Polenta is medium- to coarse-ground cornmeal, cooked in hot liquid. Some view it as an essential comfort food. It can be cooked on the stovetop, similarly to rice. It can also be baked, or fried. When cooked like rice, it "sets up" (congeals) quickly, so cook it just before you serve the meal.
Start the tomato sauce early in the morning, or even the day before. Or substitute a jar of store-bought, if you're short on time.
This vegan meal is filling without it, but if you have a meat-eater in the house who can't go without, cook some ground beef or bulk Italian sausage to add to the plate.

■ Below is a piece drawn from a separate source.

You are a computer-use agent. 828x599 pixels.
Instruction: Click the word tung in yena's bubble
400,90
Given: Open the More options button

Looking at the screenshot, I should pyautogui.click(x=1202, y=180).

Peppers and Onion on Polenta
Adapted from DinnerTool.com
For the Tomato Sauce
- 2 tablespoons olive oil
- ½ Vidalia onion, diced
- 2 cloves garlic, diced
- 2 large cans crushed tomatoes
- 1 small can tomato paste
- 1 teaspoon dried basil OR 1 tablespoon fresh
- 1 teaspoon dried oregano OR 1 tablespoon fresh
- 2 bay leaves
- ½ teaspoon chili pepper flakes (optional)
- 1 cup polenta
- 1 medium green bell pepper, thinly sliced
- 1 medium red bell pepper, thinly sliced
- 1 small onion, thinly sliced
- Early in the day, or they day prior, make the tomato sauce: Saute the onions in olive oil, when they have started cooking add the garlic. Stir often, the garlic will cook faster than the onions. The mixture will be ready when the onions are translucent.

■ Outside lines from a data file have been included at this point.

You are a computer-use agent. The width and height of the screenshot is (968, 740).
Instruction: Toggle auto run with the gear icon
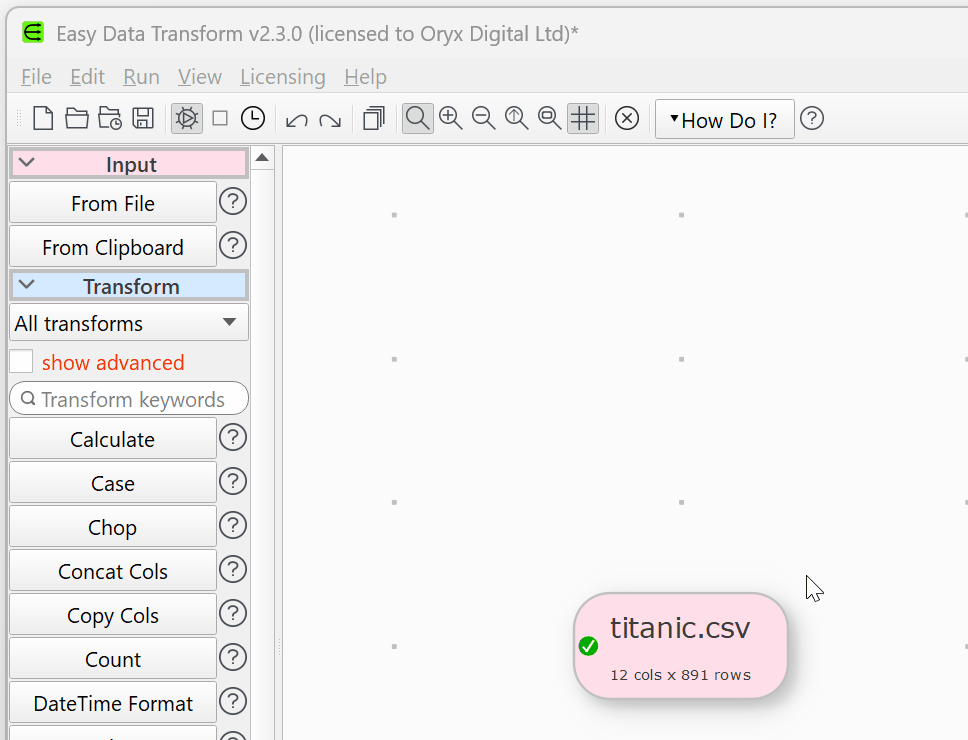point(186,119)
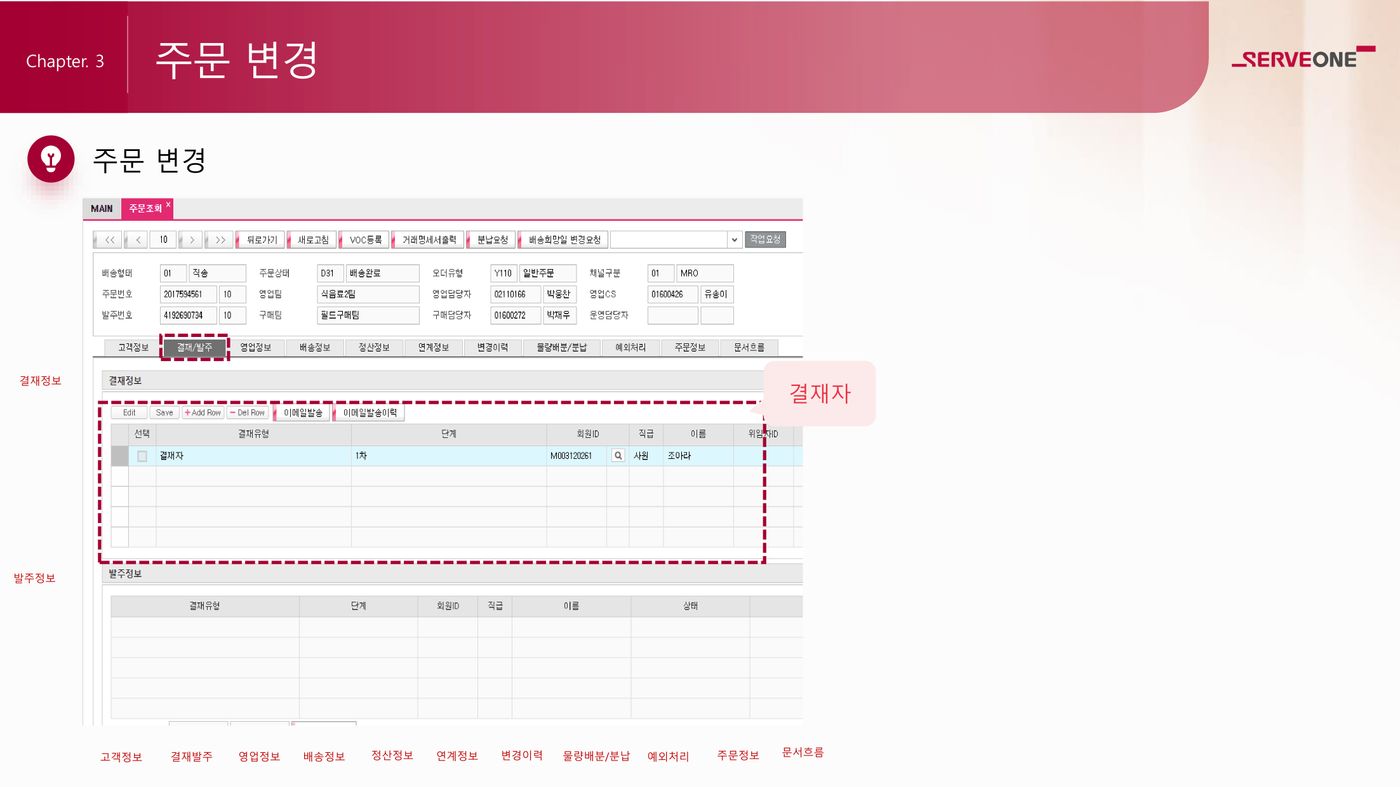This screenshot has height=787, width=1400.
Task: Click the previous record < arrow
Action: (x=137, y=240)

- Add the tomatoes, tomato paste, and spices. You can add the sugar now too if you would like, but I like to wait until the sauce has simmered for a while to taste test it first.

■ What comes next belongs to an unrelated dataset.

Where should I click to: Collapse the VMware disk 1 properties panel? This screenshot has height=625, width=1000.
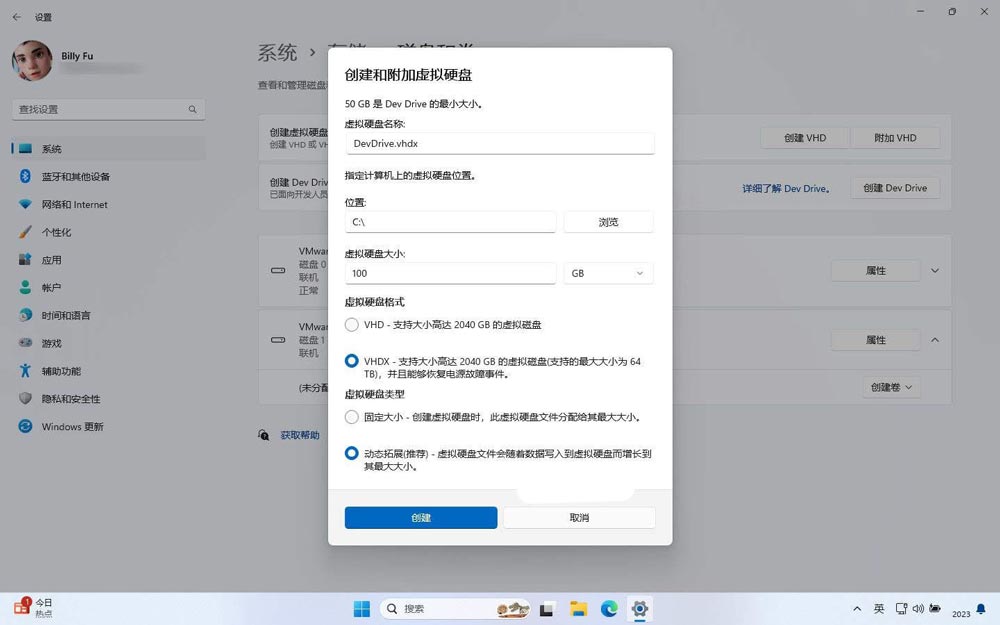point(935,339)
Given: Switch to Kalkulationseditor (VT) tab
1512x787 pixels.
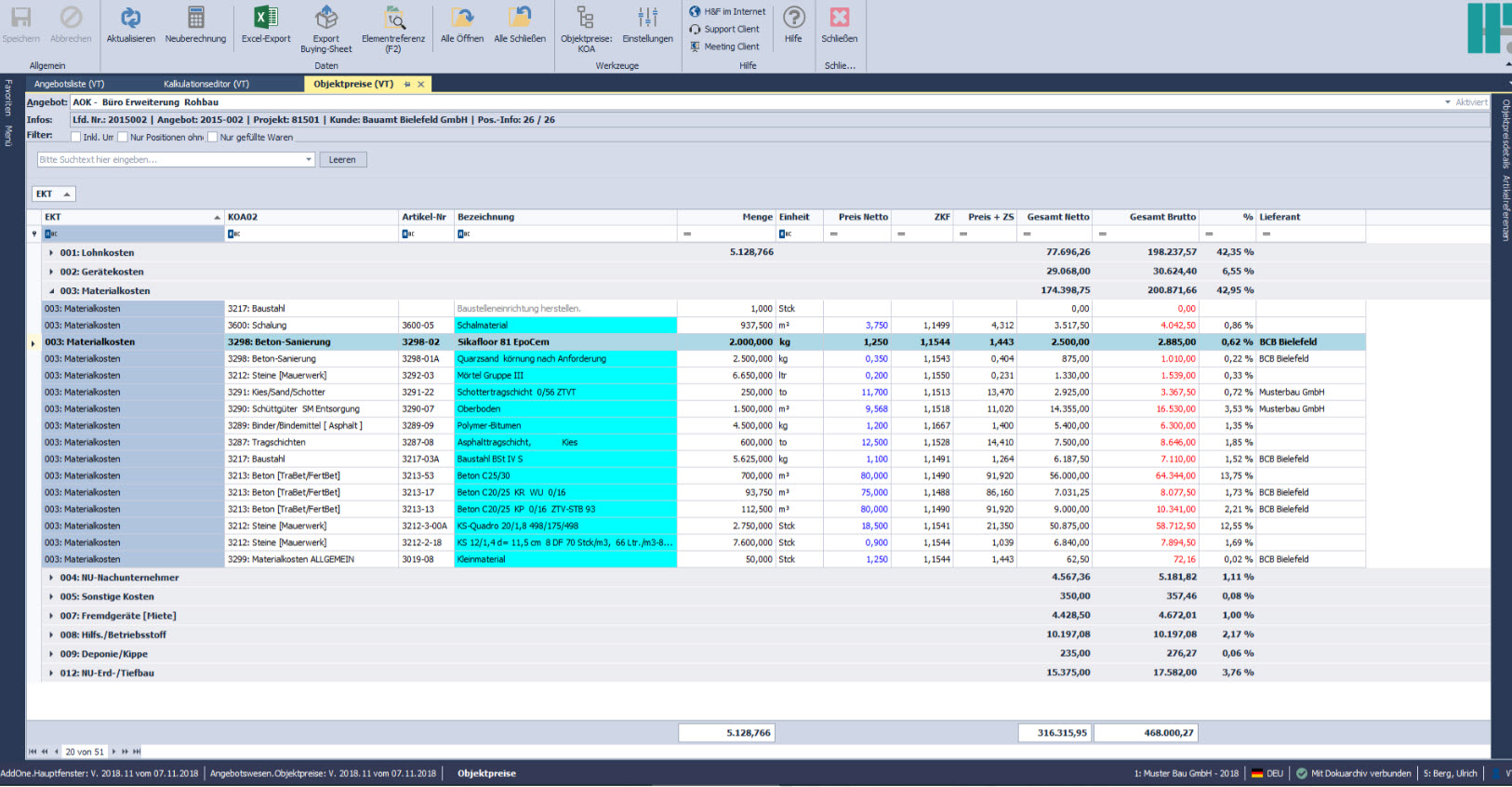Looking at the screenshot, I should point(206,84).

- Let the sauce simmer for a few hours. The longer it simmers the thicker it will get.
- Finish making the meal: Spray a non-stick skillet with cooking spray, and saute the peppers and onions about three minutes. Add the tomato sauce, and let simmer for five minutes.
- While the vegetables are simmering, prepare the polenta according to package directions.
- When finished, divide the polenta among four plates. Top each with vegetables and sauce.